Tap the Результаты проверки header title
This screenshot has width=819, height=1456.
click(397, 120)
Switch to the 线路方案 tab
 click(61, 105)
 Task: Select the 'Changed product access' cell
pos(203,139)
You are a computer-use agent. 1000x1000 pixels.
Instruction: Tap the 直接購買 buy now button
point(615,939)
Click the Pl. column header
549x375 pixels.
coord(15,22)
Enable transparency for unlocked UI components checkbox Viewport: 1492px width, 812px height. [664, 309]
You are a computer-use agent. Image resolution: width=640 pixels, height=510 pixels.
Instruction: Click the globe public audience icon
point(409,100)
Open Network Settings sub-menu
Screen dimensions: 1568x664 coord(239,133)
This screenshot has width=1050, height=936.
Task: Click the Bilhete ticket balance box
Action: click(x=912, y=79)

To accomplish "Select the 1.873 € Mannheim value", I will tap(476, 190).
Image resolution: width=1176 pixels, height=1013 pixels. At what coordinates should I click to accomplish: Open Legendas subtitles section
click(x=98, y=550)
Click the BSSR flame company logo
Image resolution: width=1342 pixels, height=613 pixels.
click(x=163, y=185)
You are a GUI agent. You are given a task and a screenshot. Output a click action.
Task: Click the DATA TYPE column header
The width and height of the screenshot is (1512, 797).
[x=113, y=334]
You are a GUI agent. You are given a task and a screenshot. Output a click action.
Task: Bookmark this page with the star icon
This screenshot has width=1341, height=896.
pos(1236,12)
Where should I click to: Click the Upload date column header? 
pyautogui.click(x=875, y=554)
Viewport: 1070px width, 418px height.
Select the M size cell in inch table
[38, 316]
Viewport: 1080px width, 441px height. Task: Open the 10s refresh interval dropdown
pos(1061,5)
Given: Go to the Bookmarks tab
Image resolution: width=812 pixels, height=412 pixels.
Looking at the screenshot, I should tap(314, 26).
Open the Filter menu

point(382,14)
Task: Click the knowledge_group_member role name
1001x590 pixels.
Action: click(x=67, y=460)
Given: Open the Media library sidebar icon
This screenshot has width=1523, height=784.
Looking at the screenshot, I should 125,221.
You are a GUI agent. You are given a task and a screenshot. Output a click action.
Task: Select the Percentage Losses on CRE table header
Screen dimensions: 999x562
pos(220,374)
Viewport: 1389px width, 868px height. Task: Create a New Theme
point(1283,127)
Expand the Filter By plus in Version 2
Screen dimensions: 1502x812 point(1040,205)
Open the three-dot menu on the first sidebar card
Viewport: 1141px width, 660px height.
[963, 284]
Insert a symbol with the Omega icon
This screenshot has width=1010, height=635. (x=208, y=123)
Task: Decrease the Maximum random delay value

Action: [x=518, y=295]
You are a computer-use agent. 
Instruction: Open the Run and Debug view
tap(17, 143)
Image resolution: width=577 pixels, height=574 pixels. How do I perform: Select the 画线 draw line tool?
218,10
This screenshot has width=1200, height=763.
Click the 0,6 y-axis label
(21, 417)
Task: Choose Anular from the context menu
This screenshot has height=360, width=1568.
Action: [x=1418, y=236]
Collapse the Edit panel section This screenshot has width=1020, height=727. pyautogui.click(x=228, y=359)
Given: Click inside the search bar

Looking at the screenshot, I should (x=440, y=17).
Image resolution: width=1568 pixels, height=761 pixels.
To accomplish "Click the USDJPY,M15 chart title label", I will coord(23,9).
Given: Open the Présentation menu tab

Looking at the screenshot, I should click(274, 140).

**WRITTEN INSTRUCTION**
Update the lines above by replacing every "Instruction" with "Command" and leaving everything else unchanged.

**RESPONSE TO THIS EXERCISE**
Tap the Результаты проверки header title
This screenshot has width=819, height=1456.
click(397, 120)
Switch to the 线路方案 tab
 click(61, 105)
 Task: Select the 'Changed product access' cell
pos(203,139)
You are a computer-use agent. 1000x1000 pixels.
Command: Tap the 直接購買 buy now button
point(615,939)
Click the Pl. column header
549x375 pixels.
coord(15,22)
Enable transparency for unlocked UI components checkbox Viewport: 1492px width, 812px height. [664, 309]
You are a computer-use agent. Image resolution: width=640 pixels, height=510 pixels.
Command: Click the globe public audience icon
point(409,100)
Open Network Settings sub-menu
Screen dimensions: 1568x664 coord(239,133)
This screenshot has width=1050, height=936.
Task: Click the Bilhete ticket balance box
Action: click(x=912, y=79)

To accomplish "Select the 1.873 € Mannheim value", I will tap(476, 190).
Image resolution: width=1176 pixels, height=1013 pixels. At what coordinates should I click to accomplish: Open Legendas subtitles section
click(x=98, y=550)
Click the BSSR flame company logo
Image resolution: width=1342 pixels, height=613 pixels.
click(x=163, y=185)
You are a GUI agent. You are given a task and a screenshot. Output a click action.
Task: Click the DATA TYPE column header
The width and height of the screenshot is (1512, 797).
[x=113, y=334]
You are a GUI agent. You are given a task and a screenshot. Output a click action.
Task: Bookmark this page with the star icon
This screenshot has width=1341, height=896.
pos(1236,12)
Where should I click to: Click the Upload date column header? 
pyautogui.click(x=875, y=554)
Viewport: 1070px width, 418px height.
Select the M size cell in inch table
[38, 316]
Viewport: 1080px width, 441px height. Task: Open the 10s refresh interval dropdown
pos(1061,5)
Given: Go to the Bookmarks tab
Image resolution: width=812 pixels, height=412 pixels.
Looking at the screenshot, I should tap(314, 26).
Open the Filter menu

point(382,14)
Task: Click the knowledge_group_member role name
1001x590 pixels.
Action: click(x=67, y=460)
Given: Open the Media library sidebar icon
This screenshot has width=1523, height=784.
Looking at the screenshot, I should 125,221.
You are a GUI agent. You are given a task and a screenshot. Output a click action.
Task: Select the Percentage Losses on CRE table header
Screen dimensions: 999x562
pos(220,374)
Viewport: 1389px width, 868px height. Task: Create a New Theme
point(1283,127)
Expand the Filter By plus in Version 2
Screen dimensions: 1502x812 point(1040,205)
Open the three-dot menu on the first sidebar card
Viewport: 1141px width, 660px height.
[963, 284]
Insert a symbol with the Omega icon
This screenshot has width=1010, height=635. (x=208, y=123)
Task: Decrease the Maximum random delay value

Action: [x=518, y=295]
You are a computer-use agent. 
Command: Open the Run and Debug view
tap(17, 143)
Image resolution: width=577 pixels, height=574 pixels. How do I perform: Select the 画线 draw line tool?
218,10
This screenshot has width=1200, height=763.
Click the 0,6 y-axis label
(21, 417)
Task: Choose Anular from the context menu
This screenshot has height=360, width=1568.
Action: [x=1418, y=236]
Collapse the Edit panel section This screenshot has width=1020, height=727. pyautogui.click(x=228, y=359)
Given: Click inside the search bar

Looking at the screenshot, I should (x=440, y=17).
Image resolution: width=1568 pixels, height=761 pixels.
To accomplish "Click the USDJPY,M15 chart title label", I will coord(23,9).
Given: Open the Présentation menu tab

Looking at the screenshot, I should click(274, 140).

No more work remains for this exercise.